Last week the Serious Fraud Office reduced the charges against the men and they pleaded guilty.

Justice Rodney Hansen said yesterday he was left with an uncomfortable feeling that others involved in similar operations may have escaped prosecution.

"There was something of a culture or climate of non-compliance with a number of schemes involving the export of dairy produce without a licence," he said.

Defence counsel for the men said there had been at least eight supply chains circumventing the Dairy Board during the late 1990s. Five of them came from the Waikato-based New Zealand Dairy Group, and three of them came from its Taranaki rival Kiwi Dairies.

Counsel for Marra, Paul Davison, QC, said Marra, like the others, harboured a great sense of injustice at being prosecuted and having the investigation and charges hanging over them since 2001.

Marra had been tipped for a top job at Fonterra following the merger of NZDG, the Dairy Board and Kiwi, but his career in the dairy industry was over, while others allegedly involved in similar schemes had seen their careers blossom, the court heard.

"What was really happening was an arm wrestle or struggle for control of Fonterra.
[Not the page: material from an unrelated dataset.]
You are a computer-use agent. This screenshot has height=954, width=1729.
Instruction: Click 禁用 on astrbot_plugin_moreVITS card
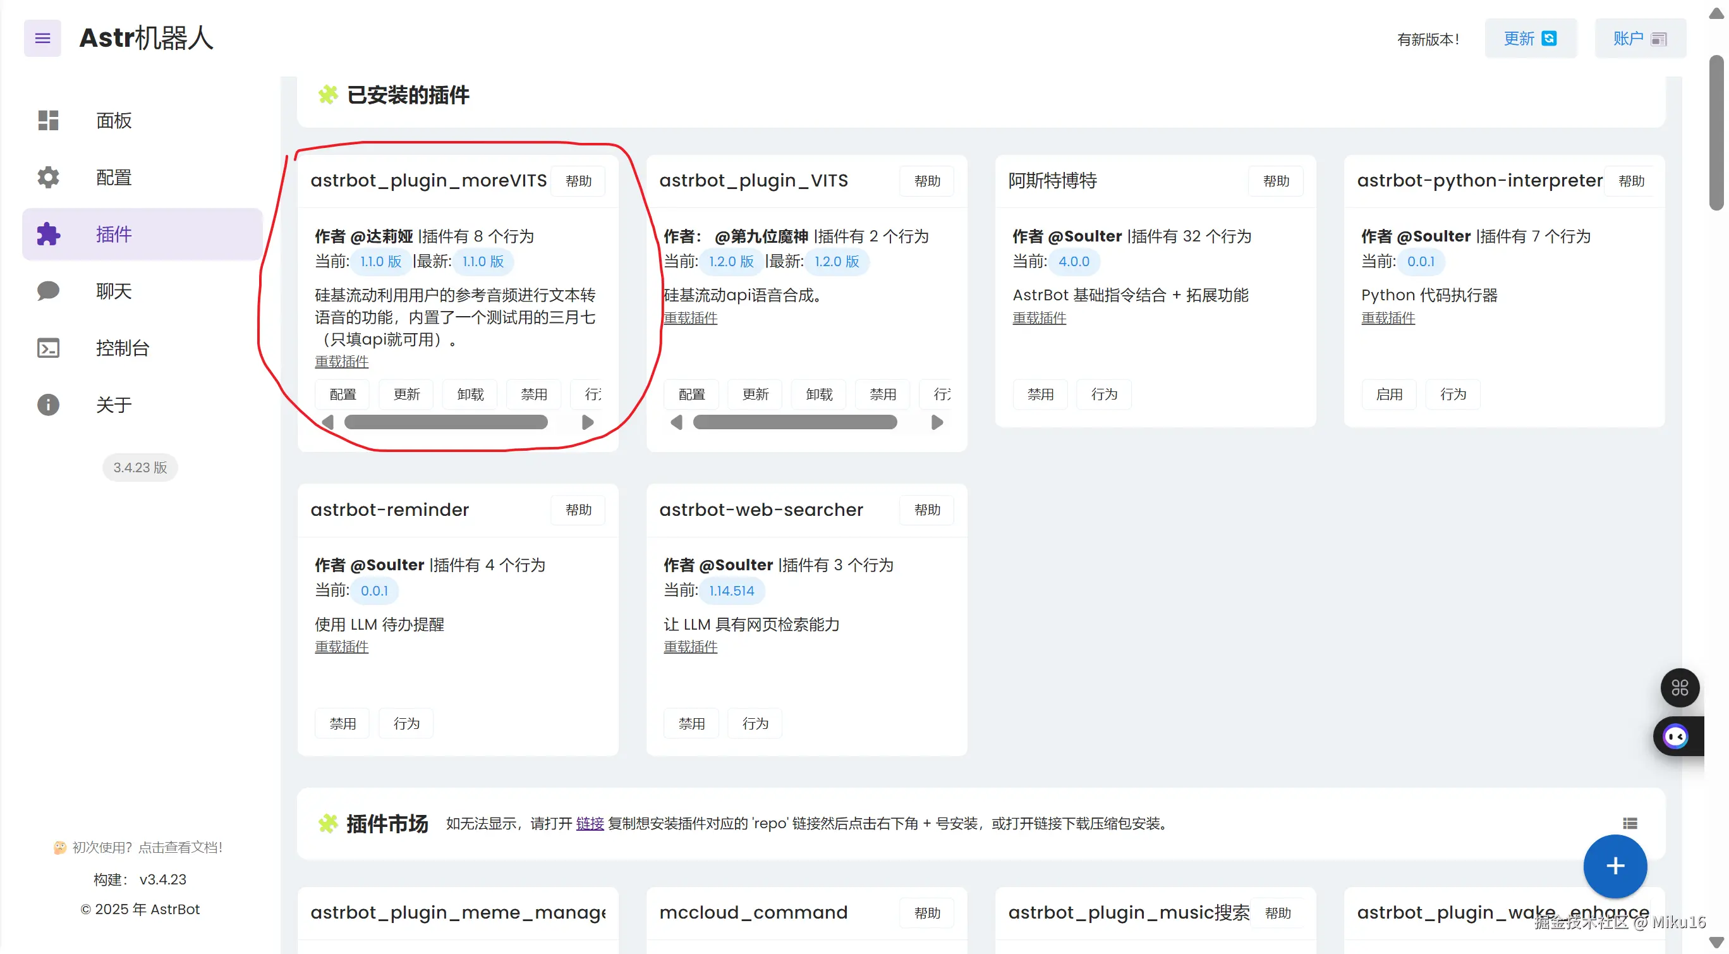coord(534,394)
Which of the two factions [Kiwi or NZDG] was going to end up with the controlling say," Mr Davison said.

The Serious Fraud Office originally alleged $44.6 million worth of product had been illegally exported by the group between 1997 and 2001.
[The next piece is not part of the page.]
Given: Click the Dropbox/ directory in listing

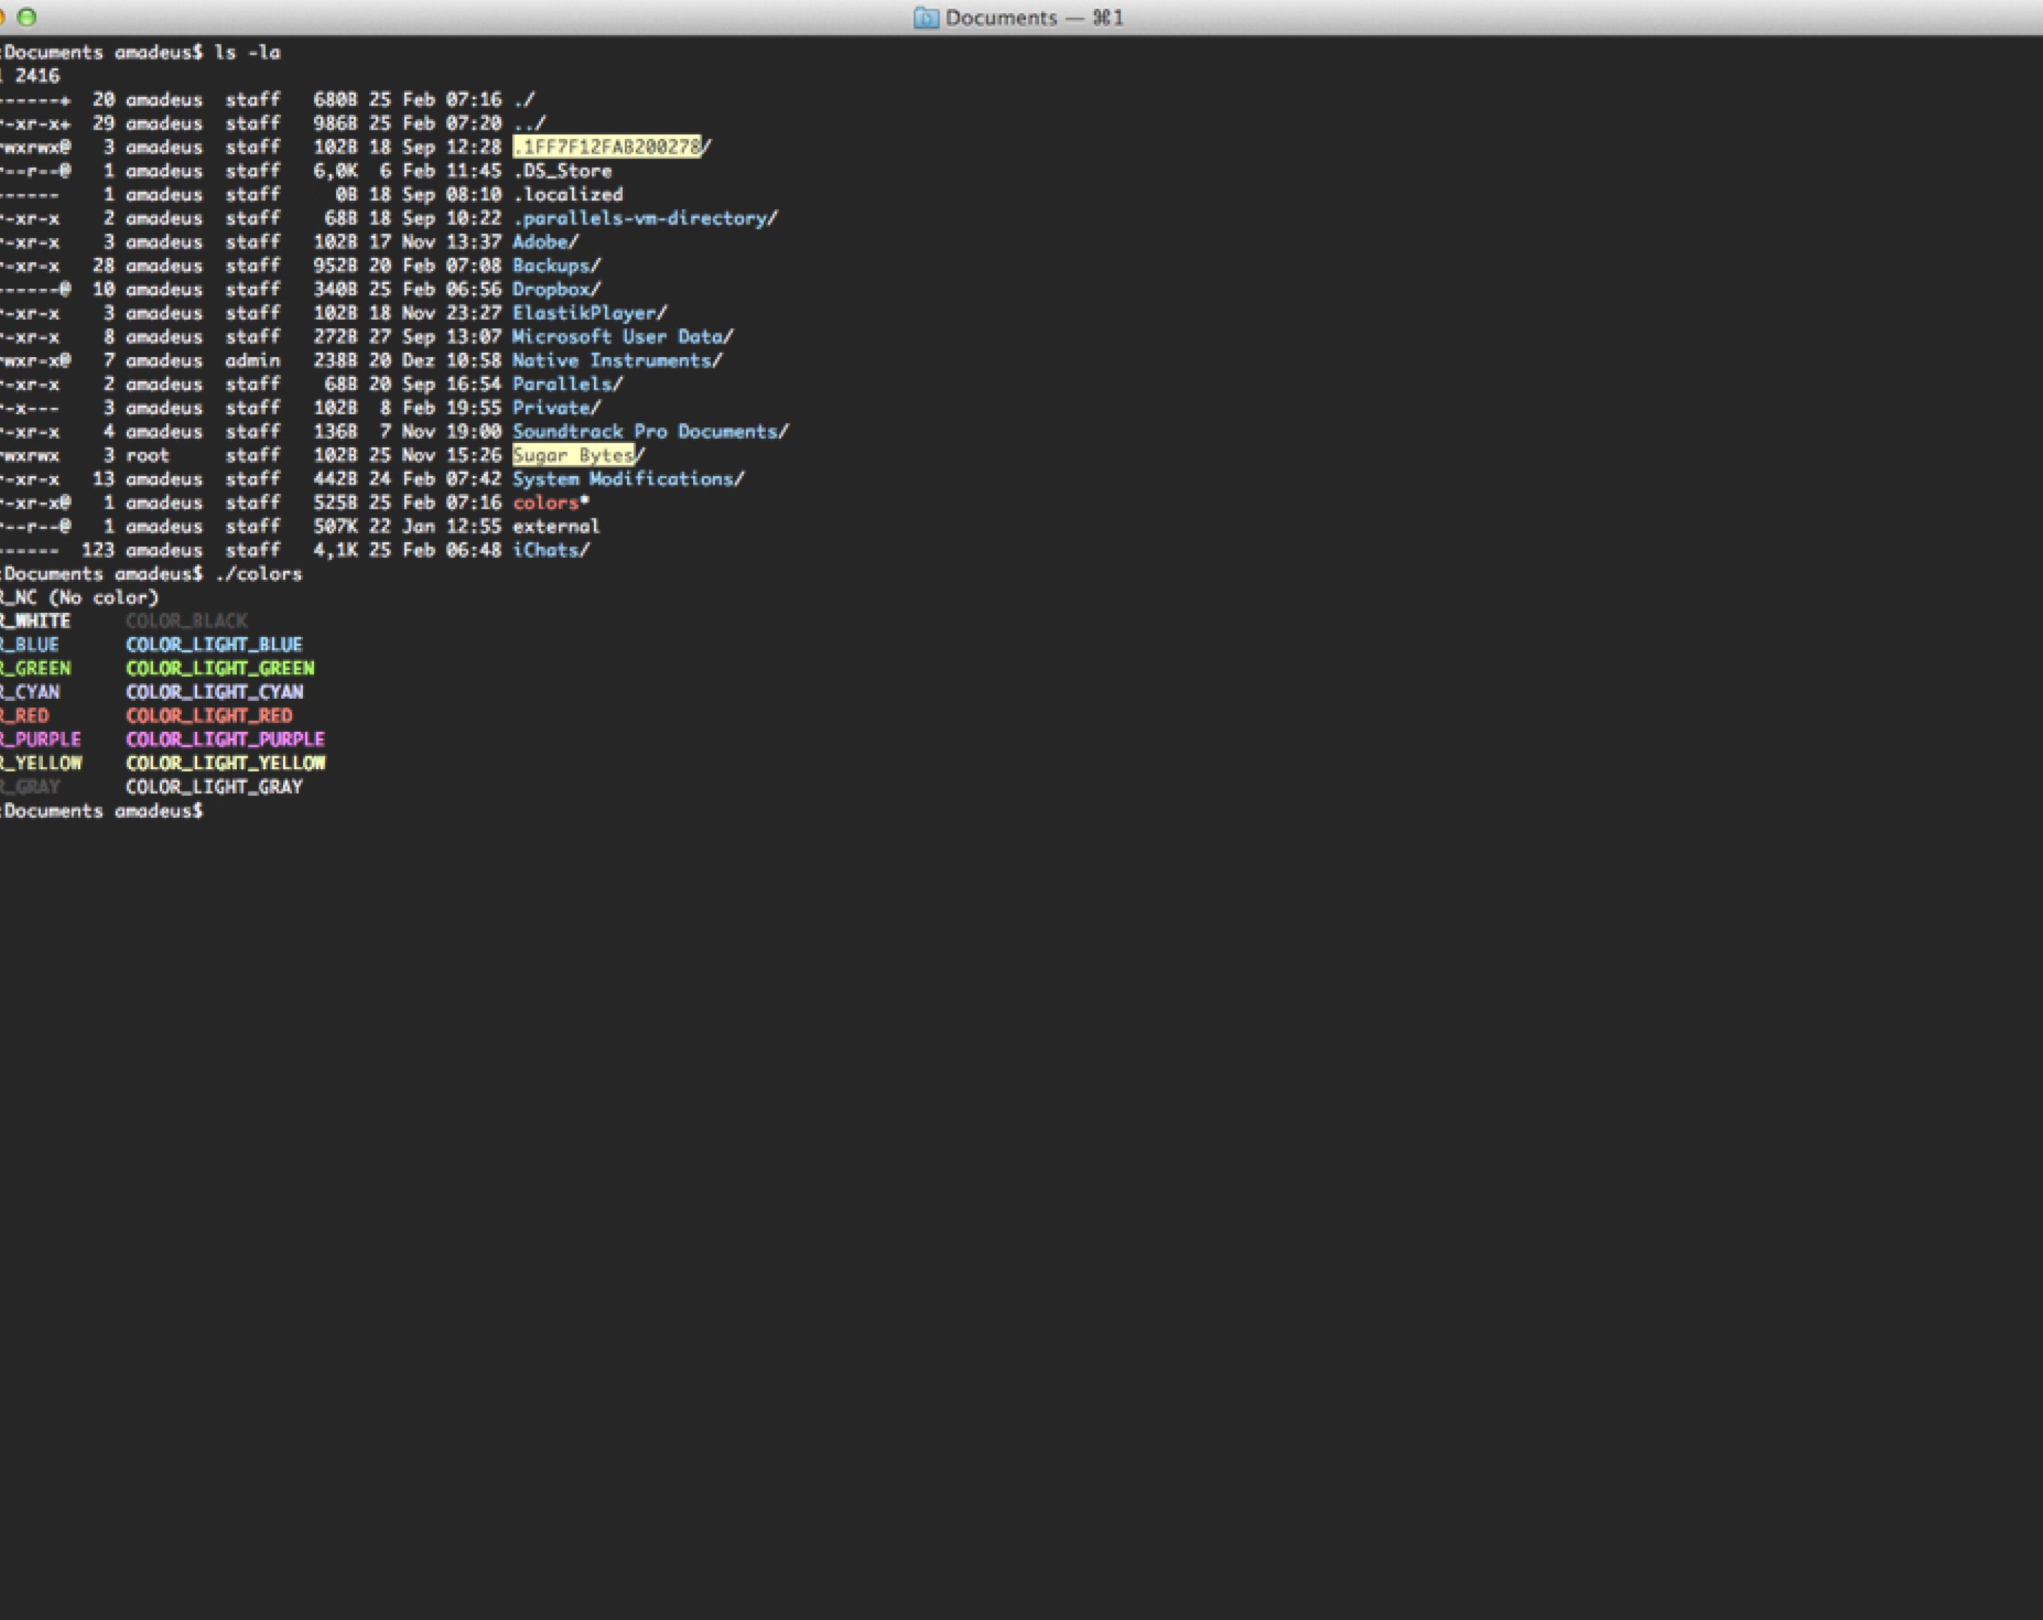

Last week it decided the men had only exported $3.2 million worth of goods.

Lawyers for all accused said yesterday the men had not benefited financially from the exports and the New Zealand industry and trade had not suffered.

Crown Prosecutor David Jones, QC, however, said the men had shown a complete disregard for the laws in place at the time.

While there were eight such schemes referred to he said this was the major one.

"They are significant offences of substance. They involve in this case offending at a corporate level where one could describe it as the ends justifying the means."

Marra, McCowan and Wackrow were all executives at Kiwi at the time, Marra was chief executive of Kiwi Milk Products, McCowan was general manager and Wackrow was trading manager.

Kiwi sold milk products to a company set up by Terence Walter, South Pacific Distributors - SPD - which he ran with the help of Winchester.

SPD then on-sold product to Cottee in Australia. Cottee, an Australian company, had gone into receivership in 1996 and Kiwi bought into it.

It was "simple, effective and dishonest," said Justice Hansen yesterday.

Product from Kiwi was relabelled as stock food or protein and sold to SPD, which then on-sold it to Cottee.

Dual invoices were produced one calling the product dairy product and the invoices sent to Customs listed it as stock food or protein.

Outside court Mr Davison said the fact the SFO had reduced the charges meant it realised it could not substantiate the allegations it was making.

He said the SFO investigation had been limited to Kiwi and overlooked other schemes.

There was material in front the SFO which showed the activity was not restricted to Kiwi.

"Why one wouldn't go beyond that and look in a wider framework is not a matter I am going to offer any conjecture on.

"A selective investigation produces unjust results," he said.